La lección sobre la felicidad que puedes enseñar con un bote a los niños

Estefanía Esteban
Estefanía Esteban Responsable Multimedia

Esta lección tal vez muestre al fin el secreto de la felicidad. Tal vez suene exagerado, pero cuando un niño, y también un adolescente, escucha y observa este gran ejemplo, de pronto todo el caos que gobierna sobre él comienza a encontrar un orden. 

Es una lección muy antigua, que un profesor de filosofía dio a sus alumnos. Sí, la felicidad existe. Todo depende de cómo organicemos nuestros valores y las prioridades en nuestra vida. Aquí lo tienes. 

La metáfora del bote vacío que enseña a los niños a ser felices

Lección con un bote sobre la vida

El vídeo revive la lección que un profesor dio en su día a sus alumnos. Una lección que les abrió los ojos definitivamente. Por fin entendieron cómo ser felices.

 

El profesor llega a clase con un bote vacío y el maletín lleno. Llevaba en él pelotas de golf, guijarros, arena y cerveza. Cada una de las cosas que guardaba el maletín, debían colocarse en el tarro vacío, que representa la vida de cada persona. Pero no de cualquier forma. No en cualquier orden. Cada objeto representa algo. Y cada uno tiene su lugar. Para conseguir llenar el bote al máximo posible y que todos los objetos entren en él, se debe cuidar el orden. De hecho, cada vez que el profesor preguntaba a sus alumnos ¿esta el bote lleno? Ellos contestaban que sí. Y sin embargo, siempre cabía algo más... 

1. Lo primero que depositó en el bote el profesor son pelotas de golf. Ellas representan las cosas más importantes: la familia, amigos, salud, amor. 

2. Lo siguiente fueron los guijarros o piedras pequeñas. Estas también son cosas importantes, que se cimientan sobre las otras: trabajo, casa, bienes materiales como el coche...

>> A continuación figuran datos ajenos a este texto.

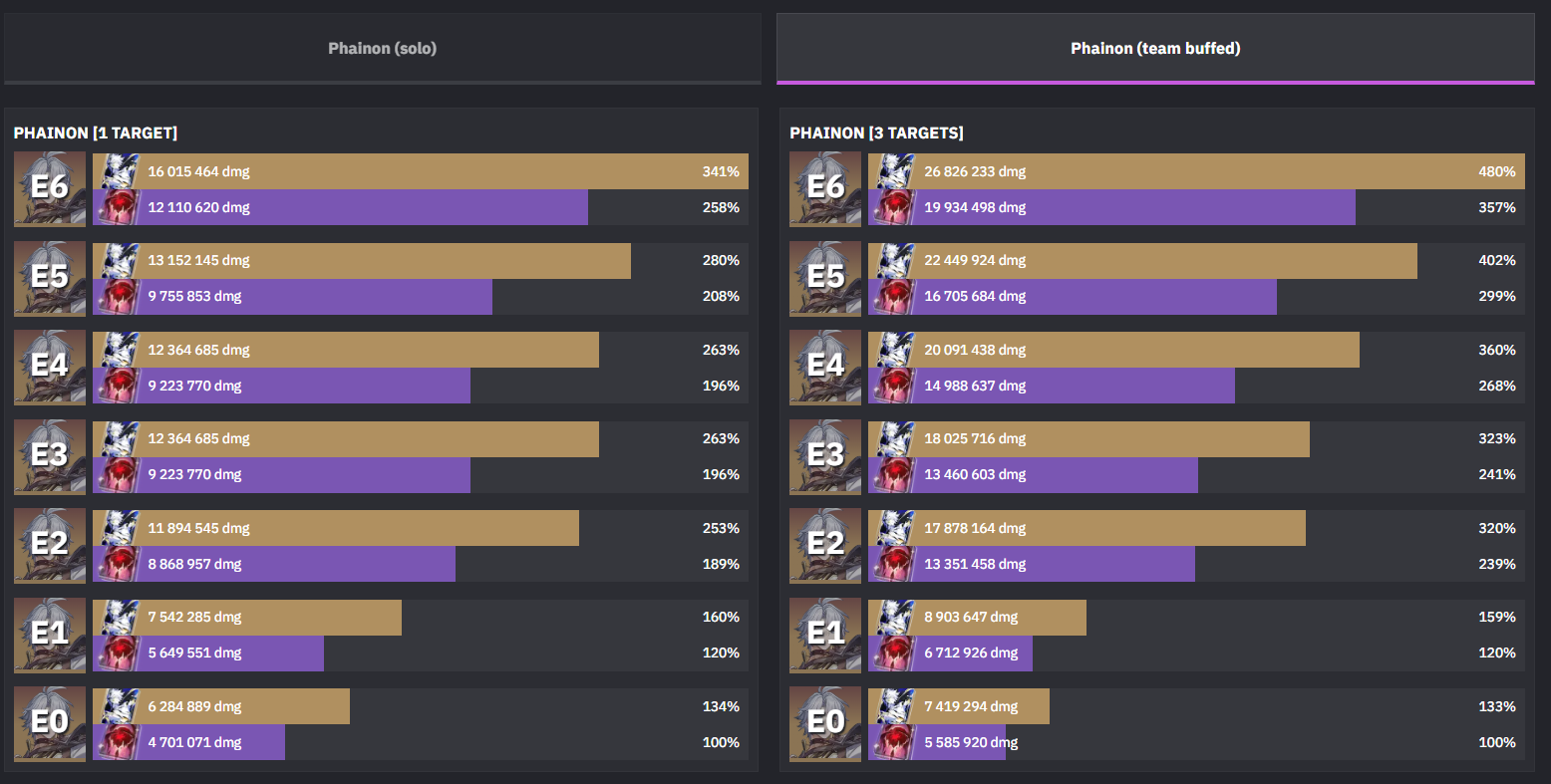Click the light cone icon beside 16 015 464 dmg

(x=120, y=171)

3. Después llenó el bote con arena. La arena representa las cosas simples de la vida... los bienes de lujo, la moda, los caprichos...

4. Por último, cuando todos pensaron que el bote estaba demasiado lleno... el profesor vertió una cerveza por encima. Lo que significa, explicó el profesor, que por muy ocupado que pienses que estés y muy llena que sientas que está tu vida, siempre debes reservar un hueco para pasar un rato con los amigos.

El orden de lo que llena nuestras vidas, según esta increíble lección de vida, es esencial para disfrutar y ser felices. Si llenamos con arena el bote, no cabrán las pelotas de golf y los guijarros. Si la llenamos con los guijarros, no entrará nada más. Es decir: si das más importancia a las cosas pequeñas, no podrás disfrutar de las cosas realmente importantes de la vida.